▶ **Task objective**
In the records below, find the line containing "You are a computer-use agent. Image", then reproduce that line and every one after it to the end, exactly and alone.
------------------------------------------------
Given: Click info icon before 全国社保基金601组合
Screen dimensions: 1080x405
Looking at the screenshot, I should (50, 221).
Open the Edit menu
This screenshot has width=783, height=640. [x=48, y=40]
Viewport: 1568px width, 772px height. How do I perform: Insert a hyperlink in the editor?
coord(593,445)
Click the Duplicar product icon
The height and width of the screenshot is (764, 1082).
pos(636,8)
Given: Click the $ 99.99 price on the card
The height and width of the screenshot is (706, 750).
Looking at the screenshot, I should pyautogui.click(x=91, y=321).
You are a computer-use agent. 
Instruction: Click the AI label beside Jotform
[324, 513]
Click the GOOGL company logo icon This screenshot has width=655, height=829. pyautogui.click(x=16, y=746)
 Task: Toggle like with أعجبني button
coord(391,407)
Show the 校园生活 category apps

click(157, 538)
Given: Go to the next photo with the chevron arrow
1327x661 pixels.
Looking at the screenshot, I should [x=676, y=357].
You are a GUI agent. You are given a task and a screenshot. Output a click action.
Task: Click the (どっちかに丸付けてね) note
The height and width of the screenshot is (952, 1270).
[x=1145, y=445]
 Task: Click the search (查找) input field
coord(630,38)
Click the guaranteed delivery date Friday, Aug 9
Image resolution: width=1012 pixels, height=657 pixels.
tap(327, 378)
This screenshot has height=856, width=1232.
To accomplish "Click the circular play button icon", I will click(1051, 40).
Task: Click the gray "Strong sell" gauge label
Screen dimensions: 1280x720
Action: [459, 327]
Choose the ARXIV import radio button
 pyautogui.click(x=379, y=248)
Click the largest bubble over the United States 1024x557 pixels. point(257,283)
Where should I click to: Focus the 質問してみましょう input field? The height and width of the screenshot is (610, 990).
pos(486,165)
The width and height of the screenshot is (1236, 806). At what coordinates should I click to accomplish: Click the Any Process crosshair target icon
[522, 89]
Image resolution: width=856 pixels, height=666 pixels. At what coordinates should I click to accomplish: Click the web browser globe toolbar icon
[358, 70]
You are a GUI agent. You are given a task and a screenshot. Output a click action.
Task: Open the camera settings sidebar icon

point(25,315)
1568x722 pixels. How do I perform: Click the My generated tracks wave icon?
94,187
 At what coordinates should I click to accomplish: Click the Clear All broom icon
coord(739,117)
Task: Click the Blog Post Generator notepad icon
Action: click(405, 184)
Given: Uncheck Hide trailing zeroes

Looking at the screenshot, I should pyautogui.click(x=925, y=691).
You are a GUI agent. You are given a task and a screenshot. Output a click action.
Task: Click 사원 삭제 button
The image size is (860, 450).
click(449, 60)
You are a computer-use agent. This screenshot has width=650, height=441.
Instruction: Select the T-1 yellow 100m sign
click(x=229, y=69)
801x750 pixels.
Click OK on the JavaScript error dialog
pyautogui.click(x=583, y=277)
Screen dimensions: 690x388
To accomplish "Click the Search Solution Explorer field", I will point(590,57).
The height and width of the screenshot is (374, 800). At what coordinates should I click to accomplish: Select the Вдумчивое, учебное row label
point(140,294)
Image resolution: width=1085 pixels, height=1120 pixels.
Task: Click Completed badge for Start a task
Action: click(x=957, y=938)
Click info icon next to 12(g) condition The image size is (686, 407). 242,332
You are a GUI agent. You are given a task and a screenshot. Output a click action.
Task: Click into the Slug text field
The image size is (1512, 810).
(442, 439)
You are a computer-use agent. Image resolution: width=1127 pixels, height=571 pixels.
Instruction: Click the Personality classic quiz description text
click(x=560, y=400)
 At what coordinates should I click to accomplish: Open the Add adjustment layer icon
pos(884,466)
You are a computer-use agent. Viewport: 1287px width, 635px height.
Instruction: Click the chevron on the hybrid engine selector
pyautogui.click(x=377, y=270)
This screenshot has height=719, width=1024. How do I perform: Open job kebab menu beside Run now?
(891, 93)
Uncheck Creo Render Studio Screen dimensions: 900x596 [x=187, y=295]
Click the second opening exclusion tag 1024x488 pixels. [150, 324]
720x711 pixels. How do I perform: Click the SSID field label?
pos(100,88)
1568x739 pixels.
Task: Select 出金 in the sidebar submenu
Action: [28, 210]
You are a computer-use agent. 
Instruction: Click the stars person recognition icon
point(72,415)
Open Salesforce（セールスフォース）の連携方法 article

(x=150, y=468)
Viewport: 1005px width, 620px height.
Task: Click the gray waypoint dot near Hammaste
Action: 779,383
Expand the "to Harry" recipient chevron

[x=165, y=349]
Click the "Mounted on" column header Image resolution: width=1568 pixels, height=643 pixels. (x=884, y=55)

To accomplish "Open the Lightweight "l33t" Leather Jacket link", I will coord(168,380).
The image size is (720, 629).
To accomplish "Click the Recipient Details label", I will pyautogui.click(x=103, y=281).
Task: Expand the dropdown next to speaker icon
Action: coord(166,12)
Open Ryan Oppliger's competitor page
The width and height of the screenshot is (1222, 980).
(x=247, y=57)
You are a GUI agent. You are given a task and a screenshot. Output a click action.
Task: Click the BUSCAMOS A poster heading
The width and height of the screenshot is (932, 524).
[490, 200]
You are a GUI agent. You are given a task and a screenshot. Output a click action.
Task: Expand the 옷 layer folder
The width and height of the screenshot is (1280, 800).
------------------------------------------------
▶ **Response to this task**
You are a computer-use agent. Image resolution: width=1127 pixels, height=571 pixels.
Instruction: Click the Personality classic quiz description text
click(x=560, y=400)
 At what coordinates should I click to accomplish: Open the Add adjustment layer icon
pos(884,466)
You are a computer-use agent. Viewport: 1287px width, 635px height.
Instruction: Click the chevron on the hybrid engine selector
pyautogui.click(x=377, y=270)
This screenshot has height=719, width=1024. How do I perform: Open job kebab menu beside Run now?
(891, 93)
Uncheck Creo Render Studio Screen dimensions: 900x596 [x=187, y=295]
Click the second opening exclusion tag 1024x488 pixels. [150, 324]
720x711 pixels. How do I perform: Click the SSID field label?
pos(100,88)
1568x739 pixels.
Task: Select 出金 in the sidebar submenu
Action: [28, 210]
You are a computer-use agent. 
Instruction: Click the stars person recognition icon
point(72,415)
Open Salesforce（セールスフォース）の連携方法 article

(x=150, y=468)
Viewport: 1005px width, 620px height.
Task: Click the gray waypoint dot near Hammaste
Action: 779,383
Expand the "to Harry" recipient chevron

[x=165, y=349]
Click the "Mounted on" column header Image resolution: width=1568 pixels, height=643 pixels. (x=884, y=55)

To accomplish "Open the Lightweight "l33t" Leather Jacket link", I will coord(168,380).
The image size is (720, 629).
To accomplish "Click the Recipient Details label", I will pyautogui.click(x=103, y=281).
Task: Expand the dropdown next to speaker icon
Action: coord(166,12)
Open Ryan Oppliger's competitor page
The width and height of the screenshot is (1222, 980).
(x=247, y=57)
You are a GUI agent. You are given a task and a screenshot. Output a click action.
Task: Click the BUSCAMOS A poster heading
The width and height of the screenshot is (932, 524).
[490, 200]
You are a GUI agent. You are given a task and a screenshot. Output a click action.
Task: Expand the 옷 layer folder
The width and height of the screenshot is (1280, 800).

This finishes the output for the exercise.